| WHAT IS ASKED |
Substitute "sidebar" for "vertical navigation menu" in the listing lines starting at "The height and" and ending at "(529, 137).", and give only those lines back with nothing else changed and the pictures left out.

| RECORDS SHOWN |
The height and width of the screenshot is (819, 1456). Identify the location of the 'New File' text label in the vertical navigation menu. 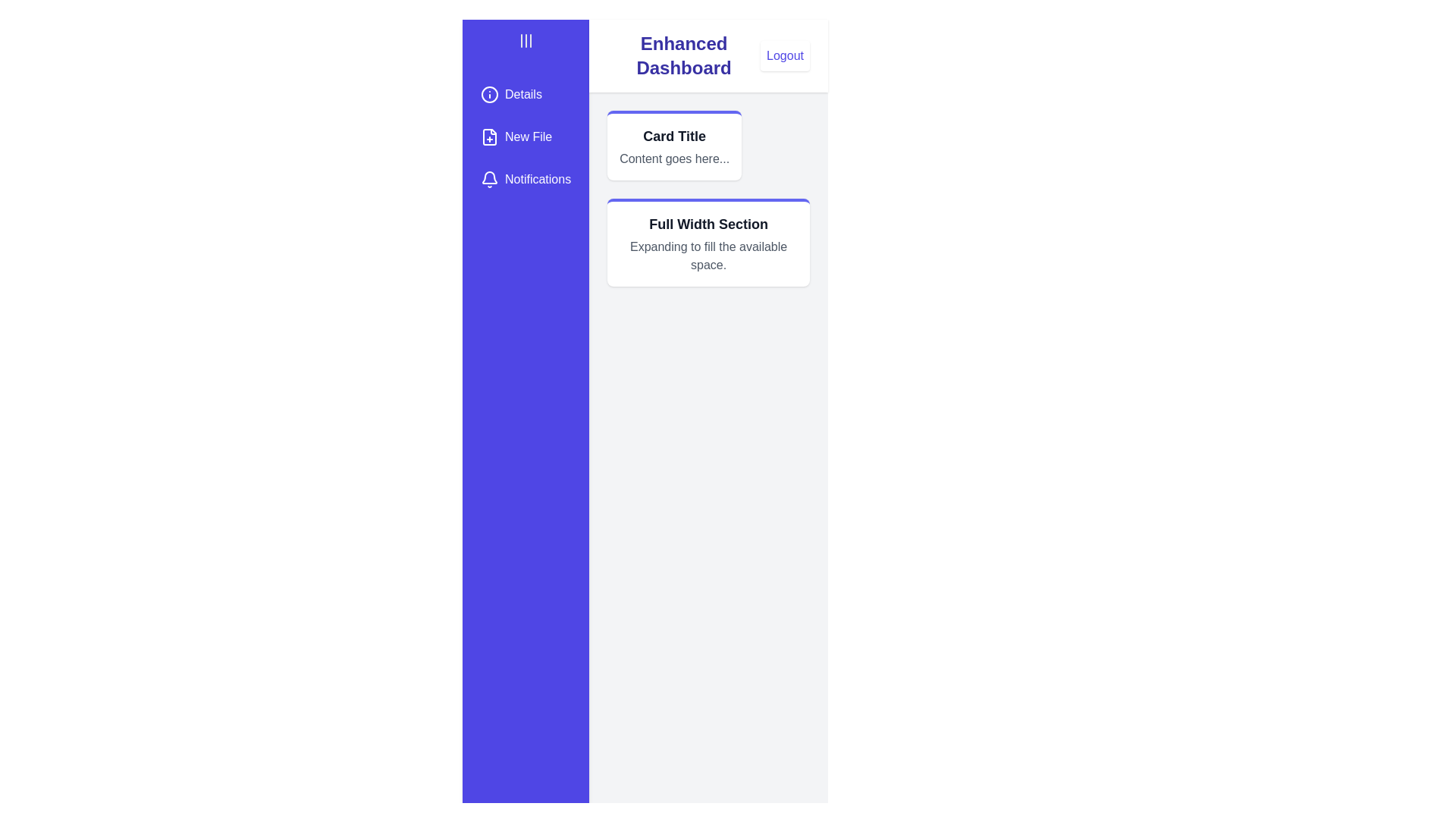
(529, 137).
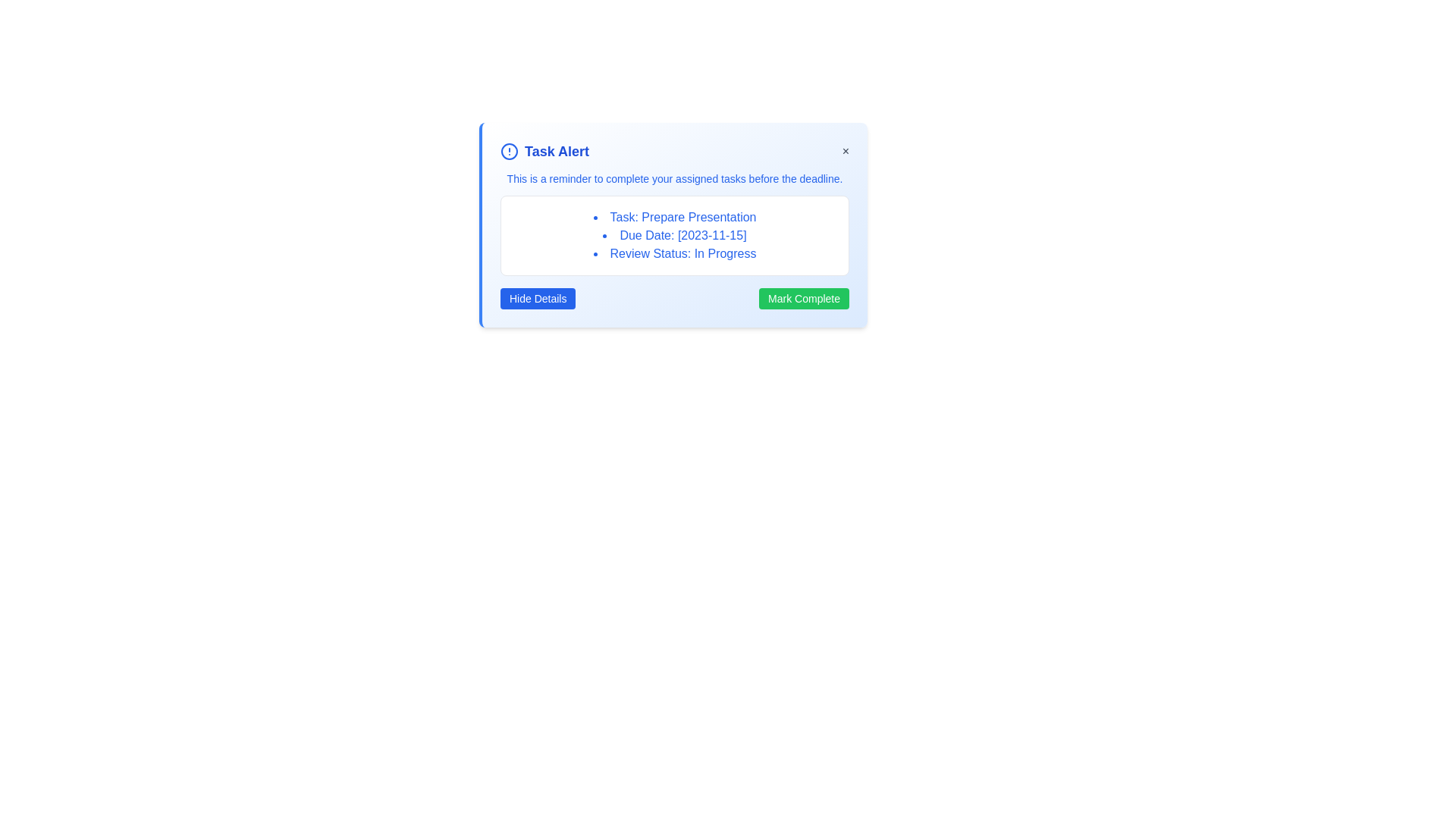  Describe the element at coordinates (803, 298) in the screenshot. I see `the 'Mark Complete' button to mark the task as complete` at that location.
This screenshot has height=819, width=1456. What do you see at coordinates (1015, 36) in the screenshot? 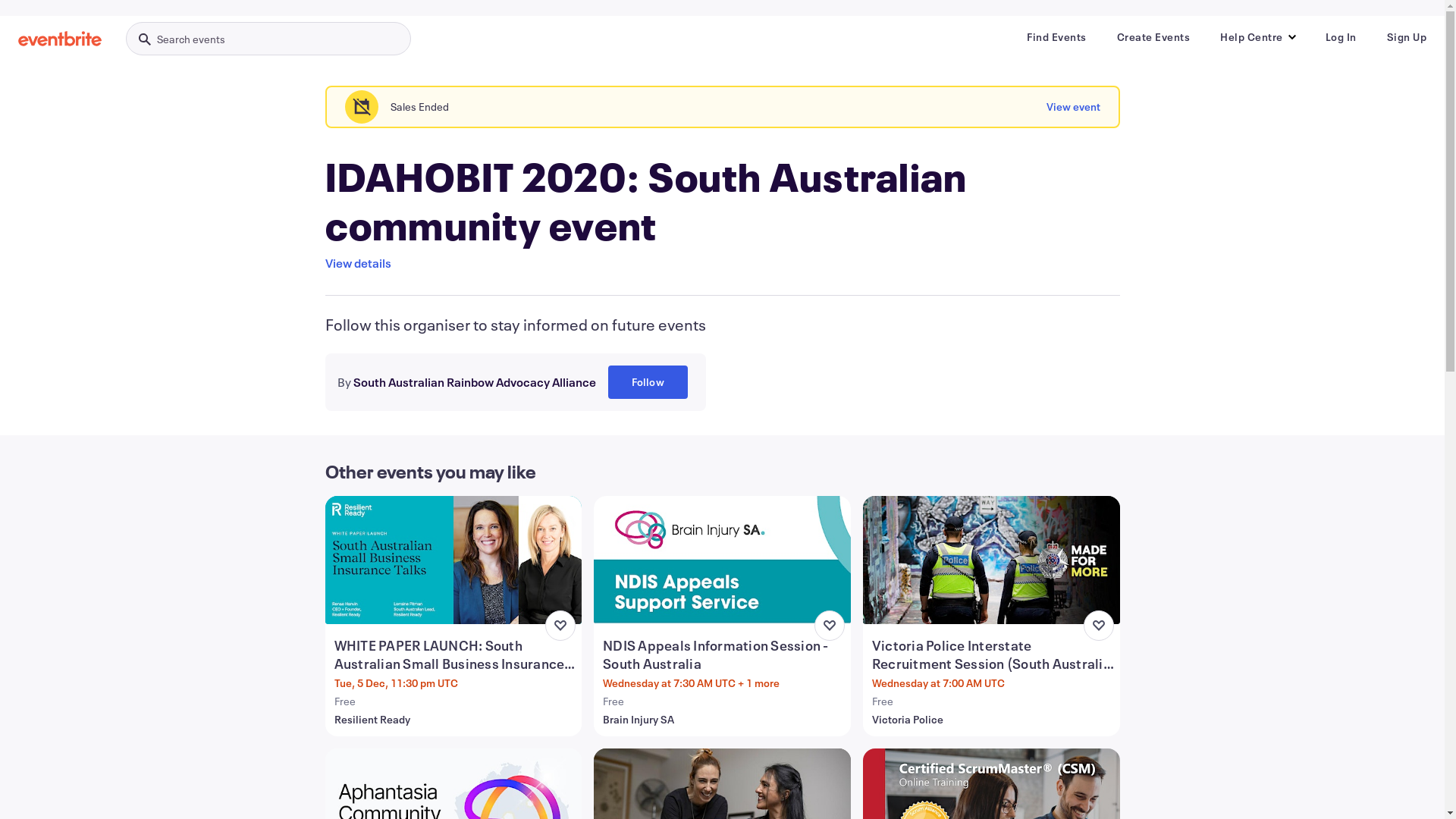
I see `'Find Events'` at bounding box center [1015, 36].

* * *

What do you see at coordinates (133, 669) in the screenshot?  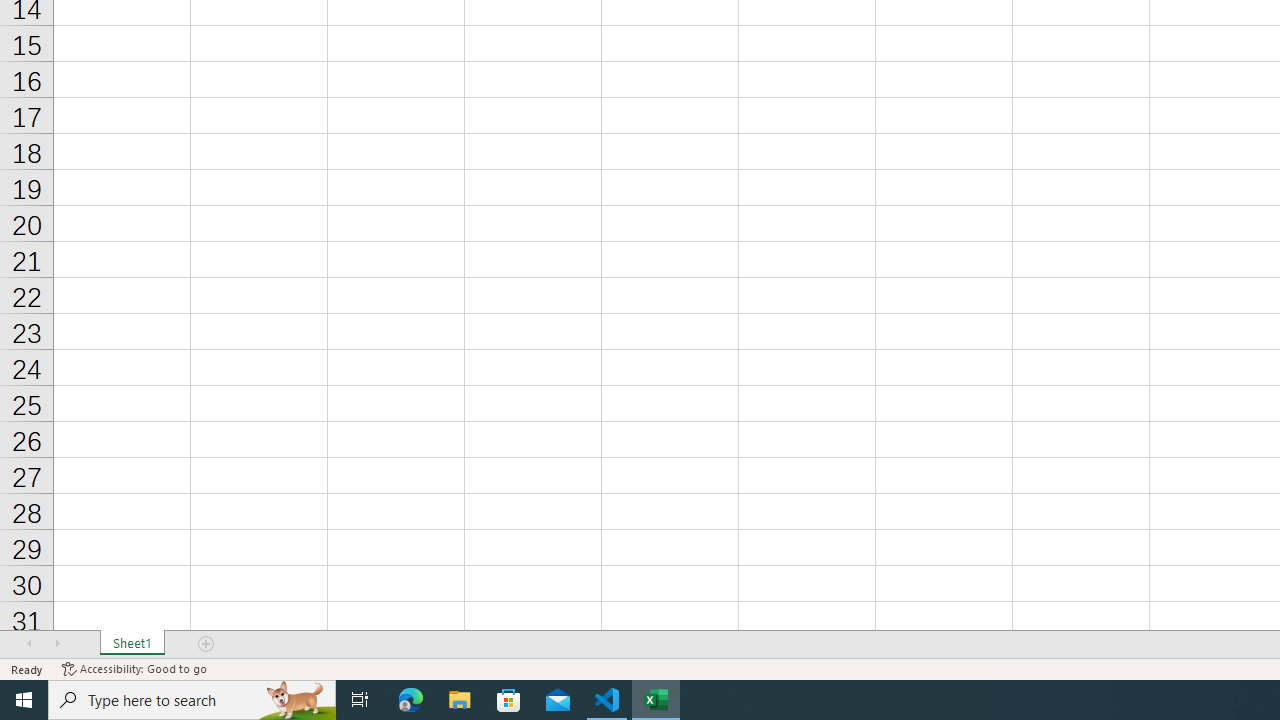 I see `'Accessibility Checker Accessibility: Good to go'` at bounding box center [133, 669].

| SOLUTION BELOW |
The height and width of the screenshot is (819, 1456). Identify the location of the 'New File' text label in the sidebar. 
(529, 137).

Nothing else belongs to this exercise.